▸ **Tasks to perform**:
**1)** From the passage on nanoneedle contact lenses, reproduce word for word the portion starting with "Current methods of" and going on through "infused contact lens.".
**2)** For each statement below, (a), (b) and (c), answer yes or no according to the passage on nanoneedle contact lenses, and quote the exact words that decide it. (a) The lens was tested on rabbits. (b) Injected eye medicines are described as painless. (c) The contact lens is meant to stay on the eye permanently.

▸ **Provided passage**:
==================================================
A team of researchers from Purdue University and the University of Michigan, both in the U.S., working with colleagues from Hanyang University, Hongik University and the Kumoh National Institute of Technology, all in the Republic of Korea, has developed a type of contact lens with embedded nanoneedles for treating eye diseases. In their paper published in the journal Science Advances, the group describes how they made their contact lens and how well it worked when tested on rabbits.
Current methods of delivering medications to the eye involve therapies that are applied directly to the outer eye or are injected into it. Neither method is optimal—applied medicines do not penetrate deep enough into the eye and injected medicines are painful and often lead to inflammation. In this new effort, the researchers have come up with a new approach—application of a nanoneedle infused contact lens.
The researchers began with the notion of imbedding nanoneedles into the eye that degrade over time, releasing medication—and the nanoneedles would be so small that they would not cause pain or discomfort. To get the nanoneedles into the eye, they would attach them to a contact lens that would dissolve soon after application to the eye.
==================================================
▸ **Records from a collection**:
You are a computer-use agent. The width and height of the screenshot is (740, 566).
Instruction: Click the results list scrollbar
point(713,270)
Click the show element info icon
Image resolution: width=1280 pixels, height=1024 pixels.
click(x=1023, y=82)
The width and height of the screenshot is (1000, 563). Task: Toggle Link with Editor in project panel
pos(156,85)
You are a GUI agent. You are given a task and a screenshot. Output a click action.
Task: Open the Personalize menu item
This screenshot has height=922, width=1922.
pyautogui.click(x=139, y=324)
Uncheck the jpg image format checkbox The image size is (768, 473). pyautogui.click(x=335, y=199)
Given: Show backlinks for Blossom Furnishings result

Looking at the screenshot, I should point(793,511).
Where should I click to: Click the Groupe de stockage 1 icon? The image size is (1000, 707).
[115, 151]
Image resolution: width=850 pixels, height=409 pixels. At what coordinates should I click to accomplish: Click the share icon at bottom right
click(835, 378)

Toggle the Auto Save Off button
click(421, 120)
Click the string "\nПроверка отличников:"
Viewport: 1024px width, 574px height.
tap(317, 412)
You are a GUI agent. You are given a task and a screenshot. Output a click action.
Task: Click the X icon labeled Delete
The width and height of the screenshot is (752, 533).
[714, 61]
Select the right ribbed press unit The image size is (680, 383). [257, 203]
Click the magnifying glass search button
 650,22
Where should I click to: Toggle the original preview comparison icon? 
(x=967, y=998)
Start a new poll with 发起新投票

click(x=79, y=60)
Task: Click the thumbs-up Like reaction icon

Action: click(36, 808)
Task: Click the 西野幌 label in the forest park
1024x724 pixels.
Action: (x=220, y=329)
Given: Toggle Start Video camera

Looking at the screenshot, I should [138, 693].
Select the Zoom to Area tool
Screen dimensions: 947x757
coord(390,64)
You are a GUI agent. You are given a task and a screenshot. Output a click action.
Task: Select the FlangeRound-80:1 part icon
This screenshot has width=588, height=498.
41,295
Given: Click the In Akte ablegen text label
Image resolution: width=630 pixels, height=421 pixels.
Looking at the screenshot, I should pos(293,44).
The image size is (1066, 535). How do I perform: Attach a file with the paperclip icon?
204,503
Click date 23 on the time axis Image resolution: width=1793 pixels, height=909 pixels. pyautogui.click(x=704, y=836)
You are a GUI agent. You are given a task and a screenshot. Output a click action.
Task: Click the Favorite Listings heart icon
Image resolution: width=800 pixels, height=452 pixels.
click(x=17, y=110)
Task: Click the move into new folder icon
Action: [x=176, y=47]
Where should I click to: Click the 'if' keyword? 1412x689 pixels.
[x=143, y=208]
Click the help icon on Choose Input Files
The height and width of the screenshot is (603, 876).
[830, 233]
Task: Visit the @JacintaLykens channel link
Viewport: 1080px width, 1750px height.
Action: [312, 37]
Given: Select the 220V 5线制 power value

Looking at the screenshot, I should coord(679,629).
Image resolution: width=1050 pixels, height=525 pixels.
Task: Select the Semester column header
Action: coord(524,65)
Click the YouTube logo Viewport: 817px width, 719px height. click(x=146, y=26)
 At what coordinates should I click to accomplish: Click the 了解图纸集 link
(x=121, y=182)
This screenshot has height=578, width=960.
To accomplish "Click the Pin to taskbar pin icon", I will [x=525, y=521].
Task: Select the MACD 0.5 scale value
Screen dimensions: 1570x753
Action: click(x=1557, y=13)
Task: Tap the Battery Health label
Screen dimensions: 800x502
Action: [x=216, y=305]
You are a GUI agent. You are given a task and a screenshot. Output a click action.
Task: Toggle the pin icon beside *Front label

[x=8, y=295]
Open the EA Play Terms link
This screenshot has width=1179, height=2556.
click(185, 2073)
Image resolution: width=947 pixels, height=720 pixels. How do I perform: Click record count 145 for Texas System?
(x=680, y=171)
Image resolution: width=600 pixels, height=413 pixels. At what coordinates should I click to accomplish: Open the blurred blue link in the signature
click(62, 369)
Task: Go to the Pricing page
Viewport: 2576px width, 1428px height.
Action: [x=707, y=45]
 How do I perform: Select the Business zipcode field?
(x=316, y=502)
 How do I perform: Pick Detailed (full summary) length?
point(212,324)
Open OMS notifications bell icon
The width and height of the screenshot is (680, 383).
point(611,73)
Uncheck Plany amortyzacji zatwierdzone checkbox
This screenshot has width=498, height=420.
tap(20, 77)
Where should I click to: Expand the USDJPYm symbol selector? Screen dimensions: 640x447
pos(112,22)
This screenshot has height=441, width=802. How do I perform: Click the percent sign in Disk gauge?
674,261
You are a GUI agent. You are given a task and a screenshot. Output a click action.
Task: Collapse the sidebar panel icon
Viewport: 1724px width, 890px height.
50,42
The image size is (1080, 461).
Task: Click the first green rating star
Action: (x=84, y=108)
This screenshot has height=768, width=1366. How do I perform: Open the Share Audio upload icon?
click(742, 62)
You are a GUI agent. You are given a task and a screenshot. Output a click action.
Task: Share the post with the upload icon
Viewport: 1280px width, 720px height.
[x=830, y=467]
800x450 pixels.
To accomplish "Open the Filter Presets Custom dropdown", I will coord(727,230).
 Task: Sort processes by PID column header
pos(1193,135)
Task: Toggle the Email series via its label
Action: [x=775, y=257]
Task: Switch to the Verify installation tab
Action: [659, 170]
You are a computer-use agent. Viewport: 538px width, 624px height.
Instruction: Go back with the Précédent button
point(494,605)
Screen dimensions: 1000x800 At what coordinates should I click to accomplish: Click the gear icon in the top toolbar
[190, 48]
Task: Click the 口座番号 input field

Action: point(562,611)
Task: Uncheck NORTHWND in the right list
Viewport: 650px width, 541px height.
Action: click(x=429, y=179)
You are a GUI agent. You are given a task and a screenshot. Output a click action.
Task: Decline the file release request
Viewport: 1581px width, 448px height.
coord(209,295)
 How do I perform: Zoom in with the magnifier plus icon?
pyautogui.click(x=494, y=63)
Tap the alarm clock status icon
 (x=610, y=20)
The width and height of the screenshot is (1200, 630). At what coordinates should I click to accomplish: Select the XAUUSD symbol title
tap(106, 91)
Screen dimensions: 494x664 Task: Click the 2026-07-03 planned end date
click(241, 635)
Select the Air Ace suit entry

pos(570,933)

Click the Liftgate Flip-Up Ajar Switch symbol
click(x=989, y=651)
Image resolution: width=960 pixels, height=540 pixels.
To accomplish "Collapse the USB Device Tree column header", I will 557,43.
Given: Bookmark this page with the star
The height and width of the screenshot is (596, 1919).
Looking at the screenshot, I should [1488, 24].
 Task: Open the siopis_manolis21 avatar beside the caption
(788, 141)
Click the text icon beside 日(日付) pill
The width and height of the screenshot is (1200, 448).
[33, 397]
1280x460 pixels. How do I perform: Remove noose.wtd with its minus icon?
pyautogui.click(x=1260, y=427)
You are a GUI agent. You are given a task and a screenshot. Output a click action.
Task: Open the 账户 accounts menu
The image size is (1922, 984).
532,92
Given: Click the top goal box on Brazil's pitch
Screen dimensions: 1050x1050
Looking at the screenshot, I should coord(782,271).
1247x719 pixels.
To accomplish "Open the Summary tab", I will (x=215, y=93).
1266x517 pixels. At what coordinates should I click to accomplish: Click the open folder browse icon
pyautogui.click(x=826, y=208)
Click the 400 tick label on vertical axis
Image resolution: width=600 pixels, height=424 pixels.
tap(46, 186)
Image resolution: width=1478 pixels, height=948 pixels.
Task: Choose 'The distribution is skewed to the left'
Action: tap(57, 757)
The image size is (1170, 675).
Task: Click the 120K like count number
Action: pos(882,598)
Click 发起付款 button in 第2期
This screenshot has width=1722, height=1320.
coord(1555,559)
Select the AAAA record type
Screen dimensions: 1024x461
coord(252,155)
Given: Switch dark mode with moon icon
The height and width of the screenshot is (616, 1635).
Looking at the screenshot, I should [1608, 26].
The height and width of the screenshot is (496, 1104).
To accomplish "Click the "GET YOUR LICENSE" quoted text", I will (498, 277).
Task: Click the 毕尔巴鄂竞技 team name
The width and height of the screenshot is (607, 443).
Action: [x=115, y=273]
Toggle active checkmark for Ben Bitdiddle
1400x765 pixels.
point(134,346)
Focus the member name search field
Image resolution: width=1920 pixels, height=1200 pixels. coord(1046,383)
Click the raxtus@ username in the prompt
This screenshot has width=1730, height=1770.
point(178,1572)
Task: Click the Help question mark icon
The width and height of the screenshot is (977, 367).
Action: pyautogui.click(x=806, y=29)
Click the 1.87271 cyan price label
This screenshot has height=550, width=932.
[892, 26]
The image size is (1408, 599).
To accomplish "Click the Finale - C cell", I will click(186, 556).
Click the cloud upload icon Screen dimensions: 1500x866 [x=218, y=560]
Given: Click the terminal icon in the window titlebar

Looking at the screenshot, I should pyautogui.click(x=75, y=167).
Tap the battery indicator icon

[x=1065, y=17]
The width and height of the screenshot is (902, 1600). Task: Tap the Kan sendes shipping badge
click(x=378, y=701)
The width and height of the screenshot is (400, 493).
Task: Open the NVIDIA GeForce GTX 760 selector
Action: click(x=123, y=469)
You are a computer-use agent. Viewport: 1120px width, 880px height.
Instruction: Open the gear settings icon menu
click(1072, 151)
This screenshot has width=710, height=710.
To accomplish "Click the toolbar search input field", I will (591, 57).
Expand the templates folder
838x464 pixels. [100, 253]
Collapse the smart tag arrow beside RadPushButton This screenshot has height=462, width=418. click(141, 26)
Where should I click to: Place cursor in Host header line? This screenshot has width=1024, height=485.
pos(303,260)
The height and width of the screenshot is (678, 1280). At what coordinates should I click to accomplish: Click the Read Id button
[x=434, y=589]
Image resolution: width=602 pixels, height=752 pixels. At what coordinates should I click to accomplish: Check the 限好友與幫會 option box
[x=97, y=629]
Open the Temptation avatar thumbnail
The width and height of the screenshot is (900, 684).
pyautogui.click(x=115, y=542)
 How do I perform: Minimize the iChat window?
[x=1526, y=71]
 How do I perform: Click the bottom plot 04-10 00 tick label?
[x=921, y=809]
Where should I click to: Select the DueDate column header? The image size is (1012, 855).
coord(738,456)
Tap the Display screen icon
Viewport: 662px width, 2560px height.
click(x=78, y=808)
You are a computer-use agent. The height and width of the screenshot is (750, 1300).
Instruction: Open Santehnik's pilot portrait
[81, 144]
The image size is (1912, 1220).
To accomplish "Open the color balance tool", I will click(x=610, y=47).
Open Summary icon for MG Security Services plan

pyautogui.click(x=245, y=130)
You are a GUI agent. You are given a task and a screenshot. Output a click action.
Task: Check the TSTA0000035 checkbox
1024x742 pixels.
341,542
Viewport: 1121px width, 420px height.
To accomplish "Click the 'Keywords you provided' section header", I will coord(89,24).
==================================================
▸ **Answers for each item**:
**1)**
Current methods of delivering medications to the eye involve therapies that are applied directly to the outer eye or are injected into it. Neither method is optimal—applied medicines do not penetrate deep enough into the eye and injected medicines are painful and often lead to inflammation. In this new effort, the researchers have come up with a new approach—application of a nanoneedle infused contact lens.

**2)**
(a) Yes: "how well it worked when tested on rabbits"
(b) No: "injected medicines are painful and often lead to inflammation"
(c) No: "a contact lens that would dissolve soon after application to the eye"